Into the Woods, the film version of the Stephen Sondheim musical, tells the story of The Baker and The Baker's Wife, who find out that their fertility issues (there are buns in their
ovens but no bun in her oven) are the result of a witch's curse. To appease the witch and have a child, the two must venture into the mysterious woods that surround their village in order to find a cow as white as milk, a cape as red as blood, hair as yellow as corn, and a slipper as pure as gold before midnight in three days' time. Joining them in the woods are a series of familiar fairy tale characters. There's Jack (of ...and the Beanstalk fame), begrudgingly entering the woods to sell his cow and save him and his mother from destitution.

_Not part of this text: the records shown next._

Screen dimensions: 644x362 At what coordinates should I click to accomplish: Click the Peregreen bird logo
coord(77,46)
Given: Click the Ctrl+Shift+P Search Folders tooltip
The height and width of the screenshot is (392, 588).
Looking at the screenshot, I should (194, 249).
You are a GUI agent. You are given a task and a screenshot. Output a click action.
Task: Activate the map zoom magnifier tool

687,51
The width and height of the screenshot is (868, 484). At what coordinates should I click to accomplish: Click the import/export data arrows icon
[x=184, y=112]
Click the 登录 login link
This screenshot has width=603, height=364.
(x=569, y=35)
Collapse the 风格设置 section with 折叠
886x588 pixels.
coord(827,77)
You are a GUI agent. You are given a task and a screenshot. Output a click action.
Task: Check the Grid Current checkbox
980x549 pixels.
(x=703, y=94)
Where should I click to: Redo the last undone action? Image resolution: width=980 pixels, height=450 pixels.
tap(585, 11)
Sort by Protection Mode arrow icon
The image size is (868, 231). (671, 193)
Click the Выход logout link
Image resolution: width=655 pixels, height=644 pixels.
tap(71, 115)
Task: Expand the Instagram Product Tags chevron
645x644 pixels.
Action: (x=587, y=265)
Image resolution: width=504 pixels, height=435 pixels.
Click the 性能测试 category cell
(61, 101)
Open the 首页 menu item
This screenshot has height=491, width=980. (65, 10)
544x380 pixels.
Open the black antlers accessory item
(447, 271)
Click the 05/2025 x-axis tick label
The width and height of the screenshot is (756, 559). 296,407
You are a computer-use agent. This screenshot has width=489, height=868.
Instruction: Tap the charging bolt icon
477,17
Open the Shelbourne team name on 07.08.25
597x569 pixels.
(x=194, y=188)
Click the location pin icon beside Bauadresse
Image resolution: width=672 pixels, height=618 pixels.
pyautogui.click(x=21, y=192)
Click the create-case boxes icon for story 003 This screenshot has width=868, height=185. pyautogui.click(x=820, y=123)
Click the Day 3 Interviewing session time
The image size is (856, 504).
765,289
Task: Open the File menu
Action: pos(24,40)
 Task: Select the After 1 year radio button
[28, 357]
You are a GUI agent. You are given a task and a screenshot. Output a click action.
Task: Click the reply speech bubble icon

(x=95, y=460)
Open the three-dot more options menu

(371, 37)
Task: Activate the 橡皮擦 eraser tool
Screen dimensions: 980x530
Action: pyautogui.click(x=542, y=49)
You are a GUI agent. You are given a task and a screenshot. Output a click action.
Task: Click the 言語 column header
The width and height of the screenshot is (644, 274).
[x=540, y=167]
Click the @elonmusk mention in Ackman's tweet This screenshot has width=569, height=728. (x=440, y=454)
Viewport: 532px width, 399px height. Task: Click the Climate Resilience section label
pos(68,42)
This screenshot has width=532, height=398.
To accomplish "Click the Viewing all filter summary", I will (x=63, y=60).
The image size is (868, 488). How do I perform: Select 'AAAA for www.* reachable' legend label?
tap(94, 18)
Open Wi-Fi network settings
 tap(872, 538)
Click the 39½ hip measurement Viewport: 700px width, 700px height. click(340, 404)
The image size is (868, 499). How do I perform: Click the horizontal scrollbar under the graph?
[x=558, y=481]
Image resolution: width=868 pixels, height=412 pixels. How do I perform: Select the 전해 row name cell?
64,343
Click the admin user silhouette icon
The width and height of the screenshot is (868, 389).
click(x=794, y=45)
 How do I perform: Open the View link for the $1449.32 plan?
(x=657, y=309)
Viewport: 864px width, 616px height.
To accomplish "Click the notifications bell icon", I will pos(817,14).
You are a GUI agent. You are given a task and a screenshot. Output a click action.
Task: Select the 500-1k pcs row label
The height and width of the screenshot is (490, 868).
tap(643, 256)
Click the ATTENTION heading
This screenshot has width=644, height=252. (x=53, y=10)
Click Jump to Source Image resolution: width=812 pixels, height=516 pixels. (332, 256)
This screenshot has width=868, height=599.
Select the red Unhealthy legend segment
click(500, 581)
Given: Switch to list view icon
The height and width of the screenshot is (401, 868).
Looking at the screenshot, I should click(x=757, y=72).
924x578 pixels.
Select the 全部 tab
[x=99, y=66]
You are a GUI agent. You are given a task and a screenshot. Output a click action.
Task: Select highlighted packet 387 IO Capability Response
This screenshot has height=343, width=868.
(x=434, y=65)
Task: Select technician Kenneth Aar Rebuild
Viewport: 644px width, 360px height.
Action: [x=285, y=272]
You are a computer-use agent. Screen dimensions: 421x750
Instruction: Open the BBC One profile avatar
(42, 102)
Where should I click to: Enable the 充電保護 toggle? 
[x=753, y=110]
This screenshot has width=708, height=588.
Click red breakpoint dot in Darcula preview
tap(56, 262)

There's Cinderella, who ventures into the woods to make her way to the Prince's ball. There's Rapunzel, who's stuck in a tower with only her creepy, adoptive mother for company. And there's Little Red Riding Hood, who ventures into the woods to bring bread and sweets to her sick grandmother. From the set up, you can pretty much guess what happens in each of these intertwining stories, but the musical is more interested in what comes after the "...and they all lived happily ever after." What happens when you get everything you want and find it lacking, or find that you miss what you had before? Sondheim's musical uses familiar tropes, playing on the audience's expectations to delve deeply into murky moral and psychological issues of love, sexual awakening, loss, parenthood, and responsibility. To a lesser extent, the Rob Marshall film does as well.

The Story

Tableau: Into the Woods is one of my favorite musicals, and the movie has some of my favorite actors in it. Still, with Disney behind it and the taste of bile still left in my mouth after watching Annie, I went into the theater with pretty low expectations. And I was pleasantly surprised. Sure, a lot of the sadness and grief of the second act is diminished or removed, but I think that the heart of the musical remains.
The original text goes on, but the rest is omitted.